Wir sind jetzt an einem Punkt, an dem wir sowohl die situative Lage des Menschen im Automobilverkehr wie auch die grundsätzlichen Möglichkeiten institutioneller Regelungen von Verhalten als für die Zwecke unserer Arbeit hinreichend geklärt ansehen können. Bevor wir unsere Analysen im Aufbau eines rechtspolitischen Konzepts zur Verkehrsregelung benutzen, wollen wir unsere Ergebnisse hier noch einmal kurz rekapitulieren.

Wie wir gezeigt haben, konnten wir uns bei beiden Analysen nicht mit einer Zusammenfassung der Literatur begnügen, da die bisherigen Konzeptualisierungen in ihren Konsequenzen widersinnig erschienen. So entpuppte sich die populäre These vom Verkehrsverhalten als aggressives Verhalten in ihrer Konsequenz als unhaltbar, da sie auf die Erklärung hinausläuft, dass der autofahrende Mensch sich während eines Achtels der wach verbrachten Zeit (also in der Zeit, in der er sich am Lenkrad befindet) persönlichkeitsfremd verhält. Dieser These vom Autofahrer als "Buschmann im Smoking" setzten wir eine Konzeptualisierung des Verkehrsverhaltens als System von Person-Objekt Interaktionen entgegen, mit der, von der Position des symbolischen Interaktionismus, das persönlichkeitsfremd anmutende Verkehrsverhalten als Verhalten gegenüber und mit einem Quasi-Objekt erklärt wurde.

Für die soziale Kontrolle im Automobilverkehr ergab sich aus dieser Konzeptualisierung des Verkehrsverhaltens, dass die Last der Verhaltenskontrolle dem formellen Kontrollsystem, d. h. der Verkehrsrechtspflege, zu obliegen scheint. Ein weiteres Ergebnis schien zu sein, dass, wenn schon eine Qualitätssteigerung an der Kapazität des formellen Normenvollstreckungssystems scheitert, zumindest eine quantitative Steigerung der Strafen für Fehlverhalten im Automobilverkehr zu erreichen gesucht werden sollte; denn die bisherige Sanktionspraxis hat, wie unsere Analyse zeigte, in der Verkehrsrealität bisher nicht zur Unterscheidung von Unfallrisiko und Strafrisiko geführt und institutionelle Strafen scheinen keinen durchgreifenden Einfluss auf das Verkehrsverhalten zu zeigen.

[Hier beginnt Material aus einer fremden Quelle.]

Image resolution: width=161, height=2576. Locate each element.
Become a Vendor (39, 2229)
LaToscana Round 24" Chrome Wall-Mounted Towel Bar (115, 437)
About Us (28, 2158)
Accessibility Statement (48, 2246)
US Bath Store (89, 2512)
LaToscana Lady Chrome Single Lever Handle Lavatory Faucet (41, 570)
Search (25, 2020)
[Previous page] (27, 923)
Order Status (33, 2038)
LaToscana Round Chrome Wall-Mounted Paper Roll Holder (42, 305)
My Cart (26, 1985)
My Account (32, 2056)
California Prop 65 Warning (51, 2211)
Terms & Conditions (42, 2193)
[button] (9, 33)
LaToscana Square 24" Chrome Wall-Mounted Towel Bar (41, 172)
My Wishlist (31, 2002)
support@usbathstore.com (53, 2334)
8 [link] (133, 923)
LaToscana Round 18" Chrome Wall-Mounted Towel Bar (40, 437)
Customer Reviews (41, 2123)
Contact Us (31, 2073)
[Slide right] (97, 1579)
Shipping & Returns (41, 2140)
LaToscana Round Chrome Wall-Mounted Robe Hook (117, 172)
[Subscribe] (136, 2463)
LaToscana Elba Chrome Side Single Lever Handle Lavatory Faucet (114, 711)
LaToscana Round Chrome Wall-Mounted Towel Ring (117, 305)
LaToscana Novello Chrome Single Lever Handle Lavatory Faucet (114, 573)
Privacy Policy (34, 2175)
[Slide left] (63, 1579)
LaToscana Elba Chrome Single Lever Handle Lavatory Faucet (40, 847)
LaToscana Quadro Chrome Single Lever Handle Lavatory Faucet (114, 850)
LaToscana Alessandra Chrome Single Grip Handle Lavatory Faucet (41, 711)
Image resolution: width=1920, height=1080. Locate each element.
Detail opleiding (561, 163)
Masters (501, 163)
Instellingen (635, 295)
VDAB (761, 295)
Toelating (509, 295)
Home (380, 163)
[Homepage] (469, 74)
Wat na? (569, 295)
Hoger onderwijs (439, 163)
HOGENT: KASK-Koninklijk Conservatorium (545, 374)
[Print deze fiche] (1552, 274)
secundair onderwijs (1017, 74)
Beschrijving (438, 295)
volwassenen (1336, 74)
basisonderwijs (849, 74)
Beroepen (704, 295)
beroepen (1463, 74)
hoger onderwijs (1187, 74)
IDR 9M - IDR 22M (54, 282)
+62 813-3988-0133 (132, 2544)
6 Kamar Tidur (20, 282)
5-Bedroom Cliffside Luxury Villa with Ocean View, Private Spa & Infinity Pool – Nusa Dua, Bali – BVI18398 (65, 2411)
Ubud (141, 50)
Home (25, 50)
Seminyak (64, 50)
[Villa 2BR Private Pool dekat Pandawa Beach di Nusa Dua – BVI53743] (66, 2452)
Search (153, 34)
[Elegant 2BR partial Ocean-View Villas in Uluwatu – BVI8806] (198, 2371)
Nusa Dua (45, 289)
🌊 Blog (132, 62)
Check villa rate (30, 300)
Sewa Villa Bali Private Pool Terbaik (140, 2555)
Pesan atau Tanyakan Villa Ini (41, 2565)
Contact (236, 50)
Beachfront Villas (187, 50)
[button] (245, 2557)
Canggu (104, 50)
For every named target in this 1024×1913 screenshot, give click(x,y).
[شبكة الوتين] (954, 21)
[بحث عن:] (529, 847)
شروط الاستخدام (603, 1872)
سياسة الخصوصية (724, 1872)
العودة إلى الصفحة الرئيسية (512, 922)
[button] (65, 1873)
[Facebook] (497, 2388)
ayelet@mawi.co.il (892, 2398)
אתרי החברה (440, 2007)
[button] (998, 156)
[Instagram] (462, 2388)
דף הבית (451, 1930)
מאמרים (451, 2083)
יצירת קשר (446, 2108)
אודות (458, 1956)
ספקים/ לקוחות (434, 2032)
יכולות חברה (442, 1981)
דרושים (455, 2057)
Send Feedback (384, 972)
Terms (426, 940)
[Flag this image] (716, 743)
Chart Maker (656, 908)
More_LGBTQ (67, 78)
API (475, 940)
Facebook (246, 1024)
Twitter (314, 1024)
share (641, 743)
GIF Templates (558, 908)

Aber auch diese, auf die populäre These von der direkten Beziehung zwischen Verhalten und Strafe gründende Schlussfolgerung stellte sich in ihren Konsequenzen als unhaltbar heraus, da sie letztlich auf eine Problemlösung im Sinne eines "Big-Brother" Staates258 hinausläuft. Das war für uns der Anlass, das Wirken und die Wirklichkeit insbesondere von institutionellen Normen zu untersuchen. Dabei stießen wir darauf, dass Kriminalität als Status verstanden werden kann, und zwar als Marginalstatus. Aus der Ubiquität, Rarität und Relativität von Marginalpositionen in sozialen Systemen kamen wir dann dazu, dass eine kurvilineare Beziehung zwischen Häufigkeit und Effektivität institutioneller Sanktionierungen besteht, institutionelle Sanktionen also nicht unbeschränkt erfolgen können, ohne dass ihr Wirken und ihre Wirklichkeit abnimmt. Die Konzeptualisierung dieser Zusammenhänge auf dem Hintergrund der vor allem von POPITZ259 herausgestellten Beobachtung der "Präventivwirkung des Nichtwissens" brachte uns dazu, ein System sozialer Systeme mit jeweils eigenen Marginalpositionen zu unterscheiden. Grundsätzlich ergab sich daraus für das Wirken und die Wirklichkeit institutioneller Normen, dass die letztlich auf die Rarität der verliehenen Marginalpositionen zurückzuführende Verhaltensgeltung institutioneller Normen nur dann gewährleistet ist, wenn die Hauptlast der Verhaltenssanktionierung bei gesamtgesellschaftlichen Subsystemen liegt und das institutionelle Sanktionierungssystem nur in den Fällen eingreift, in denen eine "Vor"-Marginalisierung durch Subsysteme erfolgt ist, sich aber als nicht ausreichend erwiesen hat. Im Ergebnis heißt das für eine Verkehrsrechtspolitik, dass zur Steigerung der Verhaltensgeltung von Verkehrsvorschriften eine Rückübertragung staatlicher Aufgaben auf die sozialen Gemeinschaften versucht werden sollte.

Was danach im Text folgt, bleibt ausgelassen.